J. Biochem, 1988, Vol. 103, No. 4 714-721
© 1988 Japanese Biochemical Society
research-article |
Interaction of 4-Carboxy-2-Hydroxymuconate-6-Semialdehyde Dehydrogenase with Reactive Blue 2 and Related Dyes
Department of Chemistry, Gifu University Gifu, Gifu 501-11
Steady-state kinetic analyses suggest that Pseudomonas ochraceae 4-carboxy-2-hydroxymuconate-6-semialdehyde dehydrogenase (4-carboxy-2-hydroxy-cis, cis-muconate-6-semialdehyde: NADP+ oxidoreductase [EC 1.2.1.45 [EC] ]) functions through an ordered BiBi mechanism. The enzyme binds one NADP+ molecule per subunit with a Kd of 4.8±0.8 µM. The enzyme is adsorbed to a Blue Sepharose CL-6B column and can be eluted therefrom with reagents having high affinity for the enzyme such as NADP+, NAD+, ATP, and Reactive Blue 2. Equilibrium dialysis and difference spectral titration show the binding of four molecules of Reactive Blue 2 per enzyme subunit.

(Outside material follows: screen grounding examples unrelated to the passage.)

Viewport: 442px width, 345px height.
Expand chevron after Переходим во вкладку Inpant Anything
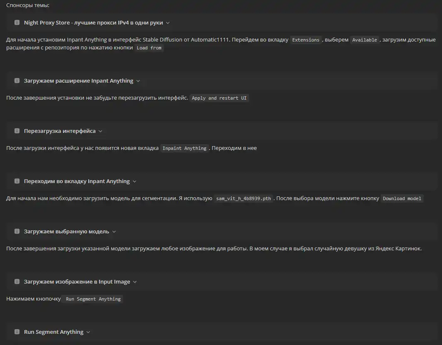pos(134,181)
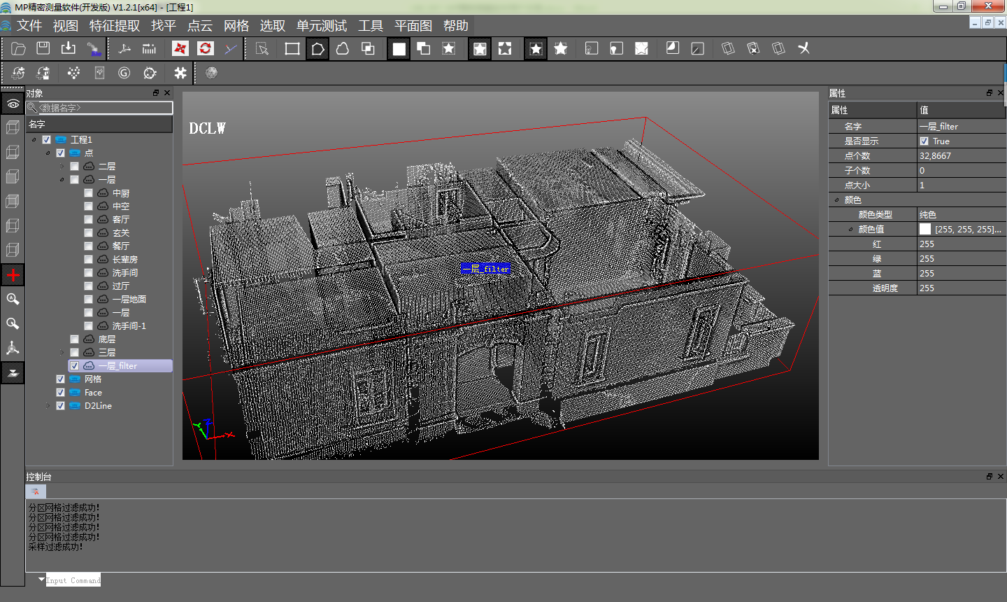Expand the 二层 tree node
Screen dimensions: 1007x602
coord(62,167)
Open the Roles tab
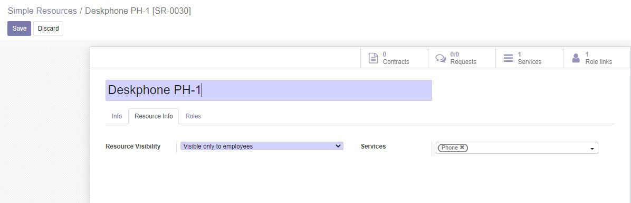The width and height of the screenshot is (631, 203). coord(193,116)
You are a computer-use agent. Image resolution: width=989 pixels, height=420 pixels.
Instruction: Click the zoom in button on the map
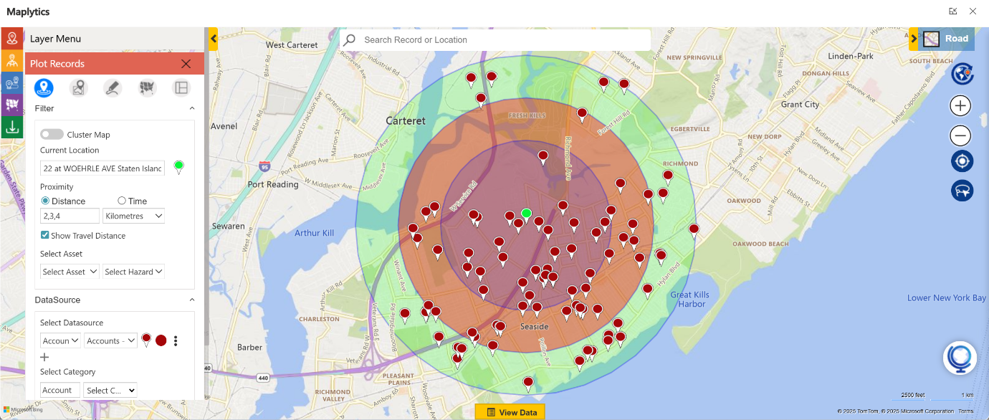click(x=960, y=105)
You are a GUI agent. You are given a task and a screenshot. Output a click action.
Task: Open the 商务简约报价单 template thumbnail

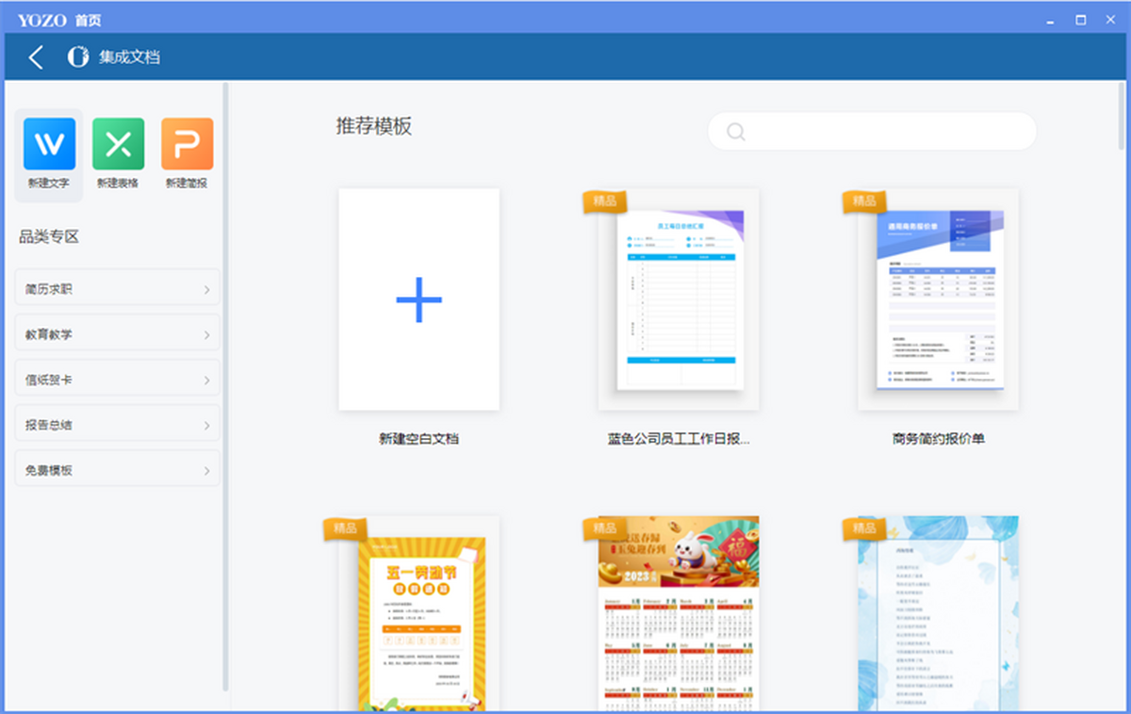pos(939,300)
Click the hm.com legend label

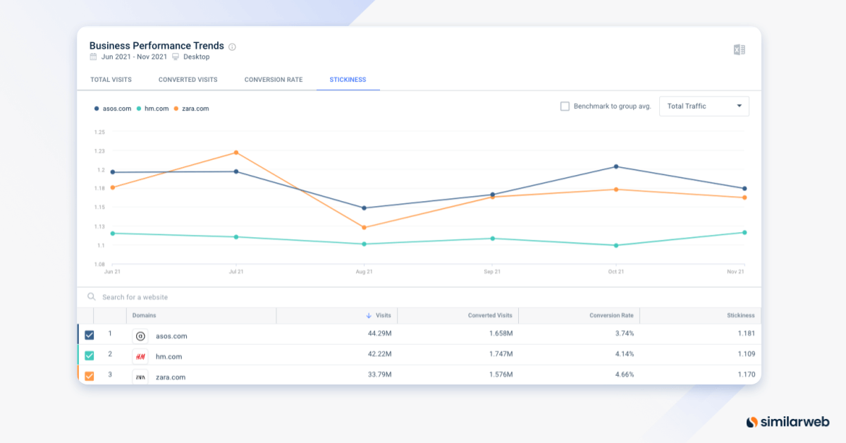156,109
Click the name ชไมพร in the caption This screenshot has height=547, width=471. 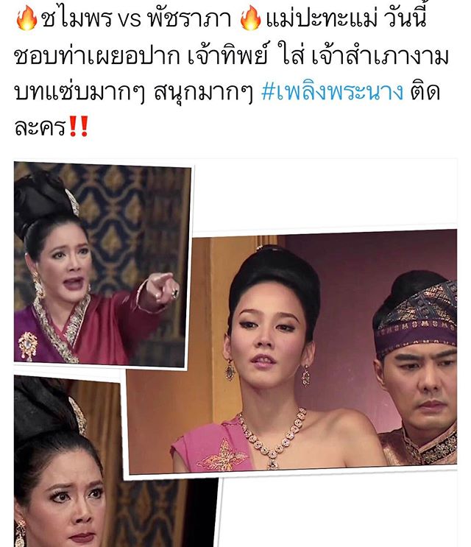pos(77,18)
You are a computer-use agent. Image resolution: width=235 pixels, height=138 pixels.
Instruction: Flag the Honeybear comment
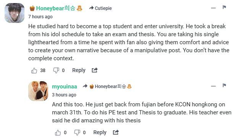224,7
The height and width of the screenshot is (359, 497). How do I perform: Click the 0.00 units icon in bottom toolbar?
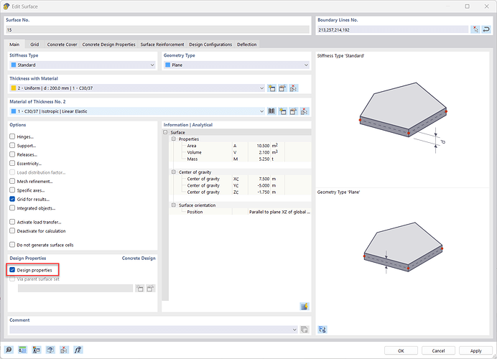23,350
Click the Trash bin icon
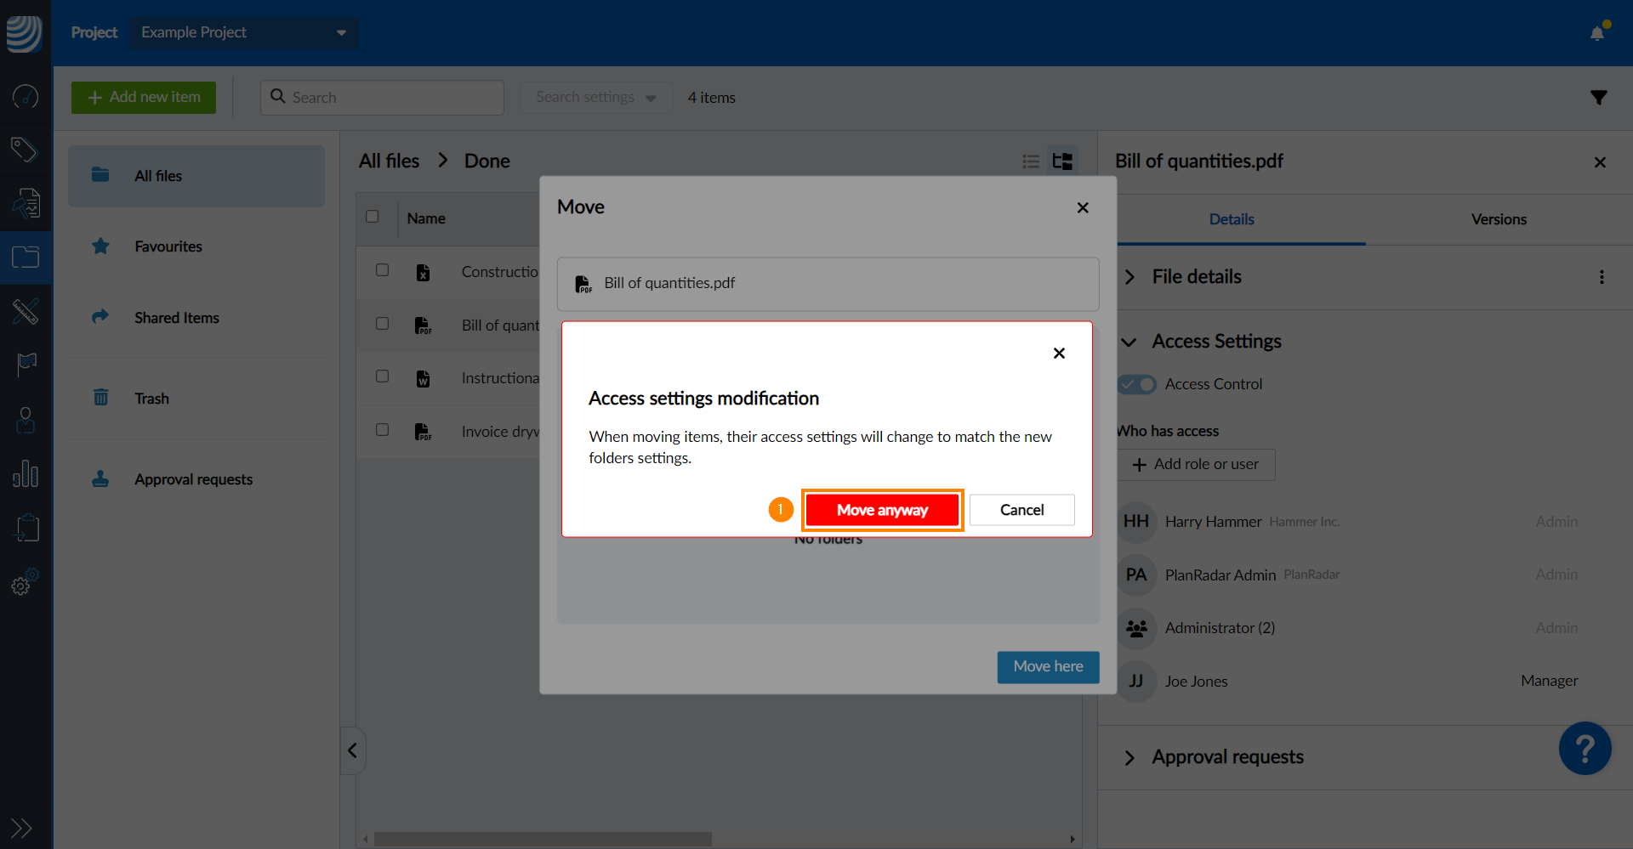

Two of these dye molecules show high-affinity binding with a Kd of 0.03±0.02 µM. The resulting 1: 2 enzyme-dye complex can be isolated by gel filtration on Bio-Gel P-6. The kinetic, spectroscopic, and chromatographic properties of the complex indicate that the dye-binding sites are different from the coenzyme binding site. The other two dye molecules, in contrast, bind loosely with a Kd of 0.8±0.5 µM to a site overlapping the coenzyme binding site. This is confirmed by the following findings: NADP+ effectively abolishes the difference spectrum associated with the enzyme-dye binding, and the slope of the double reciprocal plot showing the competitive inhibition of the dye (K1 =0.20±0.02 µM) with respect to NADP+ linearly depends on the square of the dye concentration. Essentially similar results are also obtained with methoxy Reactive Blue 2 and Reactive Blue 4. The binding of Blue Dextran-2000 to the enzyme is somewhat unlike that of Reactive Blue 2, possibly due to insufficient contact of the dye chromophore with the enzyme.